== RECORDS TO PROCESS ==

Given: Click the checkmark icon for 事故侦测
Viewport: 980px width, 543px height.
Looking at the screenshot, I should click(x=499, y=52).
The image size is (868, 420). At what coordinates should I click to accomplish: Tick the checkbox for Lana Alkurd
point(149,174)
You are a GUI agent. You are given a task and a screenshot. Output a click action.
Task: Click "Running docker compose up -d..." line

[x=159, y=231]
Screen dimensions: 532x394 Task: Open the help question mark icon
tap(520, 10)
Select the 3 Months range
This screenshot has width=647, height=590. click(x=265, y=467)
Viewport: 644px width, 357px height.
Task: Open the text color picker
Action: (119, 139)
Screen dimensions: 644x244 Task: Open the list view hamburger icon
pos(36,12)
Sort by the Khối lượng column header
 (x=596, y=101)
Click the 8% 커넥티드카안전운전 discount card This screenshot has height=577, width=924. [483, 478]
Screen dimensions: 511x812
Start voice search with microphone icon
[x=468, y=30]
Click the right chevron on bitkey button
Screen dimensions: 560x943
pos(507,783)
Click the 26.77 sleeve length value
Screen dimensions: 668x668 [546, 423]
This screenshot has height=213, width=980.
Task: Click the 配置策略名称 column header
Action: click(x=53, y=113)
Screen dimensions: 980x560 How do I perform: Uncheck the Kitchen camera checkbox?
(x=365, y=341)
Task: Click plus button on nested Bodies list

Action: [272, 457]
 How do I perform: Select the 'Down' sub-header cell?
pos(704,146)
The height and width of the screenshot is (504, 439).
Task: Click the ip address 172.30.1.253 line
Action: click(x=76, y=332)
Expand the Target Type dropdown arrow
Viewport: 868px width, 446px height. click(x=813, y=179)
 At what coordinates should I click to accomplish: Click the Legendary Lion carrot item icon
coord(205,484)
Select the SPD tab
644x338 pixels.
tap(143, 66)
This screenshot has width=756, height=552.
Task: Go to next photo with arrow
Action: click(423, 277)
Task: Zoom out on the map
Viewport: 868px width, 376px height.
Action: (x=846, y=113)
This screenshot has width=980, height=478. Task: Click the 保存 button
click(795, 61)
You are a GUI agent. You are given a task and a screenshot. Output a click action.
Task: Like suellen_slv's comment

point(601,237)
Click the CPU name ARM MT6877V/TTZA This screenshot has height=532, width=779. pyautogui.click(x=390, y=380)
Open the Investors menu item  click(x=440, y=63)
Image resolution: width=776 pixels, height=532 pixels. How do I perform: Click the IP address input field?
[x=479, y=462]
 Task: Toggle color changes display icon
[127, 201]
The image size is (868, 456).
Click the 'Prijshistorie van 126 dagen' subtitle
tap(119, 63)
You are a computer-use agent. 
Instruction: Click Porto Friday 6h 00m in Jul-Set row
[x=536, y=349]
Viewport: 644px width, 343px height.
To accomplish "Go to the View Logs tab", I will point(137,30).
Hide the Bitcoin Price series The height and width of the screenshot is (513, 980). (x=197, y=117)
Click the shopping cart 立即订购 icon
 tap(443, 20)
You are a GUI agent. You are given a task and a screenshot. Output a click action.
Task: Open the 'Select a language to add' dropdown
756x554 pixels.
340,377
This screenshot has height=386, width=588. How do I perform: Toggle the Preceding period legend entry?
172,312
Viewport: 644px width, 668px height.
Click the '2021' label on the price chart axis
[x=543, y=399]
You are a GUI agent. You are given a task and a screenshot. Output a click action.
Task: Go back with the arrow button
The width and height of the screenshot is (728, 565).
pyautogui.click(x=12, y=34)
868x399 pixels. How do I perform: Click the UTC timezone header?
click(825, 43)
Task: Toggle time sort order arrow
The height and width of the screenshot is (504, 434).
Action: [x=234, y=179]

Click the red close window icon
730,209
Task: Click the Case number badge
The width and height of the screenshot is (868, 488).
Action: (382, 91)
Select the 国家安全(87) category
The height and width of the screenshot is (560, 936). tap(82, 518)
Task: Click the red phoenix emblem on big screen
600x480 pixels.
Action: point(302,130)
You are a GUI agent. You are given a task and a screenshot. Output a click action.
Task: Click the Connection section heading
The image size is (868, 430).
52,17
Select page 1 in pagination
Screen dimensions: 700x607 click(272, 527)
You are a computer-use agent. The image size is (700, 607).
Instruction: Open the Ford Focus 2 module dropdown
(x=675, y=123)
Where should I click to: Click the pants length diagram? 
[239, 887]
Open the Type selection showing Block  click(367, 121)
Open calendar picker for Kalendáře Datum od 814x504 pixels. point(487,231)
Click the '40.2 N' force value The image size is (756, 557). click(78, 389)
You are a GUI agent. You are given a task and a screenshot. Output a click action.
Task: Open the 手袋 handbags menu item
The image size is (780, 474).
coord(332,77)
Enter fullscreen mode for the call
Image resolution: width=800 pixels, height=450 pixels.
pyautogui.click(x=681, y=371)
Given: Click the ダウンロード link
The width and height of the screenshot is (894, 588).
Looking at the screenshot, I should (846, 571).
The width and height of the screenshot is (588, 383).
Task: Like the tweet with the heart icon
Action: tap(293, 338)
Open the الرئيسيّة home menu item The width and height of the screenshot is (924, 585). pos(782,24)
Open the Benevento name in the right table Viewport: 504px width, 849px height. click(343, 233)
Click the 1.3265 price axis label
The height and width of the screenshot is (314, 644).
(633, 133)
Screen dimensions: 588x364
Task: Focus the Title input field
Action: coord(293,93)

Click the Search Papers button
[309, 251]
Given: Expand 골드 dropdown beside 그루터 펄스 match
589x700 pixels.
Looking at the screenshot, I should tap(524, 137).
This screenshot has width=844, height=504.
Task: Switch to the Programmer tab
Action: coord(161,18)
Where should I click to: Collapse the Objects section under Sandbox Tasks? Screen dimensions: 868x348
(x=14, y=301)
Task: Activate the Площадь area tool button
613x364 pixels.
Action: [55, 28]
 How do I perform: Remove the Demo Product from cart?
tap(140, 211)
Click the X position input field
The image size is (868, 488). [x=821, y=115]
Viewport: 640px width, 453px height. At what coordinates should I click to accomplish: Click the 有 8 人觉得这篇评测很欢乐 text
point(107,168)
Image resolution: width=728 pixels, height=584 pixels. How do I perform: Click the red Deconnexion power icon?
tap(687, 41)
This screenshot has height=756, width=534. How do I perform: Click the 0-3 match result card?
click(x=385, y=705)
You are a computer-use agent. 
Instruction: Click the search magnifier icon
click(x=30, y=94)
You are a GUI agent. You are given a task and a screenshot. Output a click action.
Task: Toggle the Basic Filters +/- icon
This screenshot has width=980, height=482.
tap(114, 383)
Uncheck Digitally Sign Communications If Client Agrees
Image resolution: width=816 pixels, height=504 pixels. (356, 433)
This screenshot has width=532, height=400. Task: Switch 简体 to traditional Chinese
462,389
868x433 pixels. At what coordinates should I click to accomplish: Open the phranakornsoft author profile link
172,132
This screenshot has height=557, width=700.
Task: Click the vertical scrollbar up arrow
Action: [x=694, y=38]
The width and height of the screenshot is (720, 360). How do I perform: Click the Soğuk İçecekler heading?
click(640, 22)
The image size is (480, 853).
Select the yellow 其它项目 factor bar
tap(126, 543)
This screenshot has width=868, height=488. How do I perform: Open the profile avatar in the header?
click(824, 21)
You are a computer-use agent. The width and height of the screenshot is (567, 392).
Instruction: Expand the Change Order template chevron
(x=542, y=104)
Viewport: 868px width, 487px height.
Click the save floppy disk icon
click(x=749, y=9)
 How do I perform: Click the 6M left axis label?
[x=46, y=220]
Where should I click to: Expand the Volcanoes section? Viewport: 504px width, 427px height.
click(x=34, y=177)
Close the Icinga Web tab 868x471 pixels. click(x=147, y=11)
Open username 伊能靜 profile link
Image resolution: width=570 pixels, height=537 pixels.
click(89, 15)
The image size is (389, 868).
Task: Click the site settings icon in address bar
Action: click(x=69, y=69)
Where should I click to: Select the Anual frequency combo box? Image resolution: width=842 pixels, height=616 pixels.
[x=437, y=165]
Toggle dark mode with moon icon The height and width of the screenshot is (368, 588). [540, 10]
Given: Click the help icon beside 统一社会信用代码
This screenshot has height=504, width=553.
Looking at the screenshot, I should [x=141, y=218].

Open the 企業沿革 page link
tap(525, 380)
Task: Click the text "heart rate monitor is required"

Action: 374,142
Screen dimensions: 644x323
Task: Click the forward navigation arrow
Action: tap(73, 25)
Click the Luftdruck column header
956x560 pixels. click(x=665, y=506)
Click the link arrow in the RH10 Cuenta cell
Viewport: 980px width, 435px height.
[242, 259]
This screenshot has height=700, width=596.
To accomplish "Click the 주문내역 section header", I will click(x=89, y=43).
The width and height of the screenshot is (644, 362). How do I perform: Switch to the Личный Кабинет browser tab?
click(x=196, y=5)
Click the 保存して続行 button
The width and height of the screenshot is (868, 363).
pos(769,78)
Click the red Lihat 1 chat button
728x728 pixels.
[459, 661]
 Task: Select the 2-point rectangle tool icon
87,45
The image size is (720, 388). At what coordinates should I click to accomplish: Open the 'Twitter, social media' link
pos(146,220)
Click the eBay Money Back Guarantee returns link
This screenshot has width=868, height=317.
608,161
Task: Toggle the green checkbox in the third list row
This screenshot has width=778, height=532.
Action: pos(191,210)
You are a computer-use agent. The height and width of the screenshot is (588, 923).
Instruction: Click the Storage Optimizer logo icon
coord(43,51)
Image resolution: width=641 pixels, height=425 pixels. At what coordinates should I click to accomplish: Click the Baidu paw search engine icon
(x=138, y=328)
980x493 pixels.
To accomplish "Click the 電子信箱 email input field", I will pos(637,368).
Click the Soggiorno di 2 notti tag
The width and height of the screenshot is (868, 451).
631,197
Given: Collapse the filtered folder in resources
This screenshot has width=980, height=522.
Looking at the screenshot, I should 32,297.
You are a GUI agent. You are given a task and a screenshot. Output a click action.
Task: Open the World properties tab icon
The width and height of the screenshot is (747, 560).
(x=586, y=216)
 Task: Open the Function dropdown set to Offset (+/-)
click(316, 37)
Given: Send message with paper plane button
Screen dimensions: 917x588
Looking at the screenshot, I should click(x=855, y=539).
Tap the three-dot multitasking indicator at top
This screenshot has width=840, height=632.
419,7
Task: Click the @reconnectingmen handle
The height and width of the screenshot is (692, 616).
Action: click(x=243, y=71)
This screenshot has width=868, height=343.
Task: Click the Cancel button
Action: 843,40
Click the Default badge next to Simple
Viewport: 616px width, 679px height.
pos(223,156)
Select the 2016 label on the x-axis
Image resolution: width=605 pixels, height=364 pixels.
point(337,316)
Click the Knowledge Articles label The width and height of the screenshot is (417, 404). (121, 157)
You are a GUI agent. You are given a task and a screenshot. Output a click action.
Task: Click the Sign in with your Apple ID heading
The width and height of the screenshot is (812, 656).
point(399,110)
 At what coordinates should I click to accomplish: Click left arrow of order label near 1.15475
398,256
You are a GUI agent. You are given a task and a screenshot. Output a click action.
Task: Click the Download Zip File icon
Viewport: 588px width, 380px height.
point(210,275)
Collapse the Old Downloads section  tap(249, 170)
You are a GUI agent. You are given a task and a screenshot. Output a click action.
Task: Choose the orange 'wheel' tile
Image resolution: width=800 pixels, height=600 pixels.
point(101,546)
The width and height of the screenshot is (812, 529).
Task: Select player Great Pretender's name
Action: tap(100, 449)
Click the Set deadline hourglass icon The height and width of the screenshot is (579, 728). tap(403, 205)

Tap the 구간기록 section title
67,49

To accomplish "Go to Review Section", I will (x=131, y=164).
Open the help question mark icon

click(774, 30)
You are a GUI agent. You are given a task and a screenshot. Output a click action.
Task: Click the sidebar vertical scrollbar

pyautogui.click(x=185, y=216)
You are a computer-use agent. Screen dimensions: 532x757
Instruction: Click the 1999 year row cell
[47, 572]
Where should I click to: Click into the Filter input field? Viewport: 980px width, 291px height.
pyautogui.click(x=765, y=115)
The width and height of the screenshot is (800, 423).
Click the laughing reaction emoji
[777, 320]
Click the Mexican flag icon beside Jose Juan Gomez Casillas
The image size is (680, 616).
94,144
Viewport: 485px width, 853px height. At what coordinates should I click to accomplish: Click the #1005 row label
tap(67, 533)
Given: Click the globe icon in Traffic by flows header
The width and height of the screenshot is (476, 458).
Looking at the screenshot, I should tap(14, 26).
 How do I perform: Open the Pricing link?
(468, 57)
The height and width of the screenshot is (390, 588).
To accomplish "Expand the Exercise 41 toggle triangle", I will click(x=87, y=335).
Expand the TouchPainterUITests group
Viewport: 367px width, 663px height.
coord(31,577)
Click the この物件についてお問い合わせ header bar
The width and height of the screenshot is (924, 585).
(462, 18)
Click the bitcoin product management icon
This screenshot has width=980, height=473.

===

* _ASSIGNMENT_
Whenever the word "menu" shows up in a line above, copy that line.

* _SOLUTION TO THIS EXERCISE_
Open the Investors menu item  click(x=440, y=63)
Task: Open the 手袋 handbags menu item
Open the الرئيسيّة home menu item The width and height of the screenshot is (924, 585). pos(782,24)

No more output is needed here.